** Start of Source data **

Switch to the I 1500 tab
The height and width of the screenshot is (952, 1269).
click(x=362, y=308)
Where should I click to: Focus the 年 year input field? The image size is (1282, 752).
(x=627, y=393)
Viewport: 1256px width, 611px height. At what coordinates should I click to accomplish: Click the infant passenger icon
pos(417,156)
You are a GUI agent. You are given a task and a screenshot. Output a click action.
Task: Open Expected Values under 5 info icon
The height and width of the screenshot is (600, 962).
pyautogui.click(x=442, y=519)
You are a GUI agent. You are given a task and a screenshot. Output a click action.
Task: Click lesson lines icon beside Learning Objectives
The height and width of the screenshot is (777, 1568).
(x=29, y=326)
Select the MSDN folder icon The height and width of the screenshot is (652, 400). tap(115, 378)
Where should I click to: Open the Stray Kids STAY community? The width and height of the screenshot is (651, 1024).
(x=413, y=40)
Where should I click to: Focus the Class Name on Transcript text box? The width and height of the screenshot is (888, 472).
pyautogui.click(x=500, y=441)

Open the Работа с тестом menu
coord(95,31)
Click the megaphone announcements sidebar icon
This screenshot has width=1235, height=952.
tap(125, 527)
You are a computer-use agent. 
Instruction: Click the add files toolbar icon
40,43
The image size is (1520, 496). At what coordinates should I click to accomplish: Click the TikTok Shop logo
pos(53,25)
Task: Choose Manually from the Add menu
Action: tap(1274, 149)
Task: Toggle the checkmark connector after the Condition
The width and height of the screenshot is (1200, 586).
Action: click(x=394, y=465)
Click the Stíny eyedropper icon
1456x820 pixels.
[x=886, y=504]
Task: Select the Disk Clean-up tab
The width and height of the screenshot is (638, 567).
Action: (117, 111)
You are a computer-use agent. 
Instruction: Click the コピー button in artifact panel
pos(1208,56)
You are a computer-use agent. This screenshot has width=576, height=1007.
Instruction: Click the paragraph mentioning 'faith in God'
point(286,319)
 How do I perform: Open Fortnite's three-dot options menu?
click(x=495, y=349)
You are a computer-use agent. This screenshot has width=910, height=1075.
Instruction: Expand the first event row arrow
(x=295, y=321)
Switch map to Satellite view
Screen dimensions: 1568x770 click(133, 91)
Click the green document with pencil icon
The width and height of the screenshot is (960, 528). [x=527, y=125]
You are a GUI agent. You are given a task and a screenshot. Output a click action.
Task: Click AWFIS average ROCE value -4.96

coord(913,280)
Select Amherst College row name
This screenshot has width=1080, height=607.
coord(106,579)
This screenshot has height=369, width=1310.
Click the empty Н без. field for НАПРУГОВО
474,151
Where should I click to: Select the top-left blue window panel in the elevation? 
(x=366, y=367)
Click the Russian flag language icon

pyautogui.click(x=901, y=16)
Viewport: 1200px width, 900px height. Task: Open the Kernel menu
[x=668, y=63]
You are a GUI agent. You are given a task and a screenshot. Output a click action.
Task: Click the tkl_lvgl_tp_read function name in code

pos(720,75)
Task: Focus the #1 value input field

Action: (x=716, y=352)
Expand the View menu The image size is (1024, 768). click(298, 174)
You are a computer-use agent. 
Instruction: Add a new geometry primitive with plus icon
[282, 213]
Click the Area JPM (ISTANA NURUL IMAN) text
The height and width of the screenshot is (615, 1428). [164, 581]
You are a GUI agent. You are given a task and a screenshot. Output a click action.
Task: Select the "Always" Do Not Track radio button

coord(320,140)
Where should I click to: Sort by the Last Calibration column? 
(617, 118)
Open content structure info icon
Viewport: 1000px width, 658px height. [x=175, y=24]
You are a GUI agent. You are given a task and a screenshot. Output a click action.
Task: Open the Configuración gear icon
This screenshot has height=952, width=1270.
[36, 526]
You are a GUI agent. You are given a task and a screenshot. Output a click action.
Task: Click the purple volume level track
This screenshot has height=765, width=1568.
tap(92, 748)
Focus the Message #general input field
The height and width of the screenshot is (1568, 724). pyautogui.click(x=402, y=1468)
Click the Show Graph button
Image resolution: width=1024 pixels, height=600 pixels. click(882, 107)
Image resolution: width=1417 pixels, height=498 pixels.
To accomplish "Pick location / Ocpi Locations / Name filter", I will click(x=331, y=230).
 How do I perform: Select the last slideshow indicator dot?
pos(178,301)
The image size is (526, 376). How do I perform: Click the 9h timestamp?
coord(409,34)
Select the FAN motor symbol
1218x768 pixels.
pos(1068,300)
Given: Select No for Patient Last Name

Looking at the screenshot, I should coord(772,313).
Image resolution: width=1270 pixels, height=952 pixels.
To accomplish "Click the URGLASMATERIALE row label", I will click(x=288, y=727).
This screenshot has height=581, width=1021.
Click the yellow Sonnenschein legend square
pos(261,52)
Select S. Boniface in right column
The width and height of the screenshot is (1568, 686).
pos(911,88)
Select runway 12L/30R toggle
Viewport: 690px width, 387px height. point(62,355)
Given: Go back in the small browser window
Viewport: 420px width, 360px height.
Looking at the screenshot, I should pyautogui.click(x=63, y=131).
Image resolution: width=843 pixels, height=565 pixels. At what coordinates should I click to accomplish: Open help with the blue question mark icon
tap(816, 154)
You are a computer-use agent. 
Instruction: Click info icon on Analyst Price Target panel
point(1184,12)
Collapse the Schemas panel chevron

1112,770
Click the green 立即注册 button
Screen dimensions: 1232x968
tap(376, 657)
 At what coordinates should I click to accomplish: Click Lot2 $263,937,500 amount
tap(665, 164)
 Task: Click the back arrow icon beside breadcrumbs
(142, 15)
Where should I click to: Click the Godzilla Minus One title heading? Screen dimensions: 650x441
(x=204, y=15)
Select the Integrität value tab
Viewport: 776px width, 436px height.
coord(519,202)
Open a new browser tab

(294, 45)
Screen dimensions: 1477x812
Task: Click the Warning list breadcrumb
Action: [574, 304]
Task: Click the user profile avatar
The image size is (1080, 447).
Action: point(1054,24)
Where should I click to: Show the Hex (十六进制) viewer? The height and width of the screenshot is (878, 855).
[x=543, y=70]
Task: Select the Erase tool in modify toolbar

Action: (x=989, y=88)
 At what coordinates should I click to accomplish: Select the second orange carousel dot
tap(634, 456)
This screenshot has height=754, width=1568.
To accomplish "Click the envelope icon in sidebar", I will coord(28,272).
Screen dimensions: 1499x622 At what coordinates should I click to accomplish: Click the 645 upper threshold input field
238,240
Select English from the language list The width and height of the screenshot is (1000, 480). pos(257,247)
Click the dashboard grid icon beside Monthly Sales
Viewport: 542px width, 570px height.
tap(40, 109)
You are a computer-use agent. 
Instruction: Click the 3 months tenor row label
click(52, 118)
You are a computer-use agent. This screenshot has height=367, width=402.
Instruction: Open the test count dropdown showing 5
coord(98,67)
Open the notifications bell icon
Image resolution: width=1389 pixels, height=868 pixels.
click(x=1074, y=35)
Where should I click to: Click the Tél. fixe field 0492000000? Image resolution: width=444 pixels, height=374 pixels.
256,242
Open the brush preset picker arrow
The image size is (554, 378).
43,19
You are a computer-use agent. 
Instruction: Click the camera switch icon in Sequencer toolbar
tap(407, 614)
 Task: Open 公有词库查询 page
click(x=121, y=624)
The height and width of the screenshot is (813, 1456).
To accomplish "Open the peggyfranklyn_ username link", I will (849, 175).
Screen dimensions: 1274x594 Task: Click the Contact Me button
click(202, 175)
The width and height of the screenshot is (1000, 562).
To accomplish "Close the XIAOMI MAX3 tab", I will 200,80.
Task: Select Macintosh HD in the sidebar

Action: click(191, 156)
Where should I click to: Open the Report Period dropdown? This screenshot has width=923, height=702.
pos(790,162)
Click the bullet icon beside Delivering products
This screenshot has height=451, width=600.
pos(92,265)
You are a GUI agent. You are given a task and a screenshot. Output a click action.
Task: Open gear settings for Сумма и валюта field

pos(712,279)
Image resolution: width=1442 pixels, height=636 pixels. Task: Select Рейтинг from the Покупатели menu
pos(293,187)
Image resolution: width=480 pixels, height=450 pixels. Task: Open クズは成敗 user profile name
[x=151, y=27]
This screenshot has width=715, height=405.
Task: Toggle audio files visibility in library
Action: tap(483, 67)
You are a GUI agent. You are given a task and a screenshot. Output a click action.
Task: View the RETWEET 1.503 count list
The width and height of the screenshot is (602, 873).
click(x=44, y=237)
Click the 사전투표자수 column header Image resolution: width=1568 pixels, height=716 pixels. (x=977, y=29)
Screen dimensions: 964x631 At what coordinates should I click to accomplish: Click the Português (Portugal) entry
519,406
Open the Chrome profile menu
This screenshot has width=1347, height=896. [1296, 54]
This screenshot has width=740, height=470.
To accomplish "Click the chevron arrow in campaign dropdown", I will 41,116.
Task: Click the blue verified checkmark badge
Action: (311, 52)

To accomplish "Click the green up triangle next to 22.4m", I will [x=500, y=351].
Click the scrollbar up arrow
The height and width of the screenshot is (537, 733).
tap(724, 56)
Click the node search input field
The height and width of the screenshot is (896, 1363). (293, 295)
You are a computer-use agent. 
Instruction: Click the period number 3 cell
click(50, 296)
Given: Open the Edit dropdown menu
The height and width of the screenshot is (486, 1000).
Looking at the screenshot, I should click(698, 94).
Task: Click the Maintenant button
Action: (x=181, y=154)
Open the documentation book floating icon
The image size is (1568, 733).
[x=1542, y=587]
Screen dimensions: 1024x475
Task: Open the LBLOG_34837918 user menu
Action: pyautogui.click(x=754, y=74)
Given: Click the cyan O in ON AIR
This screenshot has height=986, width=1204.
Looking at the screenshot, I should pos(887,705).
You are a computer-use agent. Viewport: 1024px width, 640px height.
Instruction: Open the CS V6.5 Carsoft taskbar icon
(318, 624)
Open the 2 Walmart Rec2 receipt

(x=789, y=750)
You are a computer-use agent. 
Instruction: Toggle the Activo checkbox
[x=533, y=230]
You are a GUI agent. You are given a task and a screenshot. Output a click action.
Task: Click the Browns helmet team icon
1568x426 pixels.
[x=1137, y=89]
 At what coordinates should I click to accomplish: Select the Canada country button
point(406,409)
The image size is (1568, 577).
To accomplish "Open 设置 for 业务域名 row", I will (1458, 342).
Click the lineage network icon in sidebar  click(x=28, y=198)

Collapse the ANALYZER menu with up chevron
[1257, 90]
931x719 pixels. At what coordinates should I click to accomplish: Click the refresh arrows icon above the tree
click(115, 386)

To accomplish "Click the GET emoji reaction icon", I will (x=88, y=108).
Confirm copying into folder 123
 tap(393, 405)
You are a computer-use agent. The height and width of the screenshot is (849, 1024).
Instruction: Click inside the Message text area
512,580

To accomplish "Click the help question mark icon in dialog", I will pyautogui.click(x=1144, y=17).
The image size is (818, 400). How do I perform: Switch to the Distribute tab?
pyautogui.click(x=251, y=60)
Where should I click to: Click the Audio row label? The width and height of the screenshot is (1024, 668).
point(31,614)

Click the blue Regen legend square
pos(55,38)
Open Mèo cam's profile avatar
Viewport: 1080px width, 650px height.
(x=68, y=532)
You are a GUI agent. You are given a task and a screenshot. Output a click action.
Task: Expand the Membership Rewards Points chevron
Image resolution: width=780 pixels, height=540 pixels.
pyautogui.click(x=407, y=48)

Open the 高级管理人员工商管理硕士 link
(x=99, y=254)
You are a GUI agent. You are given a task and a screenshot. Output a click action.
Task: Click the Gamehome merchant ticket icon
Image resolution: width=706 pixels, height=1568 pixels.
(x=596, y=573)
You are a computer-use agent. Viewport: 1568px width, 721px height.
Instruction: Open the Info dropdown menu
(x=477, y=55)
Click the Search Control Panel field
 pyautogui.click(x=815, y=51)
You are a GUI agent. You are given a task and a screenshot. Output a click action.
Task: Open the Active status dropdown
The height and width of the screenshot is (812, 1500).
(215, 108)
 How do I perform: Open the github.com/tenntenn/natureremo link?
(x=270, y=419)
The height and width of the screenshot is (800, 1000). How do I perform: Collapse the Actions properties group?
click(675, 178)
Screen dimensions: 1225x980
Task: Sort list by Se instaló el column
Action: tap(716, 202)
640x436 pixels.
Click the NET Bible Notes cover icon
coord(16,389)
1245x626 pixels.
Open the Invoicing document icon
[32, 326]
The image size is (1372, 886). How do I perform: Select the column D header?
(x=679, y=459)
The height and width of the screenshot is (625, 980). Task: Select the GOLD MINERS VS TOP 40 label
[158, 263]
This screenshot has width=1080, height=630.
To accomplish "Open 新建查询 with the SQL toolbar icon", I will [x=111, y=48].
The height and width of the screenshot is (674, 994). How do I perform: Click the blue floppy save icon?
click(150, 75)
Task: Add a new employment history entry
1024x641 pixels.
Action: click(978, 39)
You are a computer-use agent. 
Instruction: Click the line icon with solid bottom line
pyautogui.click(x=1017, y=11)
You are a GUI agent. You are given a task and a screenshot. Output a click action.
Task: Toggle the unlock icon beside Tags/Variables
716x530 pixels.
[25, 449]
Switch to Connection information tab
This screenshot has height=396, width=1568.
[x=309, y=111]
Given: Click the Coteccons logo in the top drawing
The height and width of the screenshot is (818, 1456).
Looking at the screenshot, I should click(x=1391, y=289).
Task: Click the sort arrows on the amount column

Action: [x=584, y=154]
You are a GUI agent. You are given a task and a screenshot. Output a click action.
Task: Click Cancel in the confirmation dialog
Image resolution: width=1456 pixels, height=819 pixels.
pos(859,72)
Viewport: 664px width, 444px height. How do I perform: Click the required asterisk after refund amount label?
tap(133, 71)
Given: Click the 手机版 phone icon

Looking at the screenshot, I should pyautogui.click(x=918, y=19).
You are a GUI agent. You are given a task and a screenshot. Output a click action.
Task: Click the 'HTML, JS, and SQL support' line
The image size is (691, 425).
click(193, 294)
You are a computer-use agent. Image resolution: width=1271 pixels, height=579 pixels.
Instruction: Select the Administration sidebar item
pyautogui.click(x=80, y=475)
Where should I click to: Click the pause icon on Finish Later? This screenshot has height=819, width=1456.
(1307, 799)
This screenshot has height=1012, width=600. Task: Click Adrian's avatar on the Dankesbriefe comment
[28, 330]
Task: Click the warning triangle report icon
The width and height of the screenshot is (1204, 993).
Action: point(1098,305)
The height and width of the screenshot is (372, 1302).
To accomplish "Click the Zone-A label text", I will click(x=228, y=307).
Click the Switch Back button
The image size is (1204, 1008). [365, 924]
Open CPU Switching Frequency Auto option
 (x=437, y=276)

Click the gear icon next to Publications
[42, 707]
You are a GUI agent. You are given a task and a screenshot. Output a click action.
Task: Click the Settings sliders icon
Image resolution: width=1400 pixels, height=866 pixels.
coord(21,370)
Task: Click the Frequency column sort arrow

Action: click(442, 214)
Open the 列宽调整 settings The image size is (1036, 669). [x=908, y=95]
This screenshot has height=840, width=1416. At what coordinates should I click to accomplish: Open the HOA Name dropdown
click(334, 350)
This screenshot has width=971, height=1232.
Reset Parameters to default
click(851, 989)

** End of Source data **

# Exercise prompt
Reproduce the data verbatim, starting with the line that contains "Given: Go back in the small browser window" and going on through the line that contains "tap(376, 657)".

# Written answer
Given: Go back in the small browser window
Viewport: 420px width, 360px height.
Looking at the screenshot, I should pyautogui.click(x=63, y=131).
Image resolution: width=843 pixels, height=565 pixels. At what coordinates should I click to accomplish: Open help with the blue question mark icon
tap(816, 154)
You are a computer-use agent. 
Instruction: Click info icon on Analyst Price Target panel
point(1184,12)
Collapse the Schemas panel chevron

1112,770
Click the green 立即注册 button
Screen dimensions: 1232x968
tap(376, 657)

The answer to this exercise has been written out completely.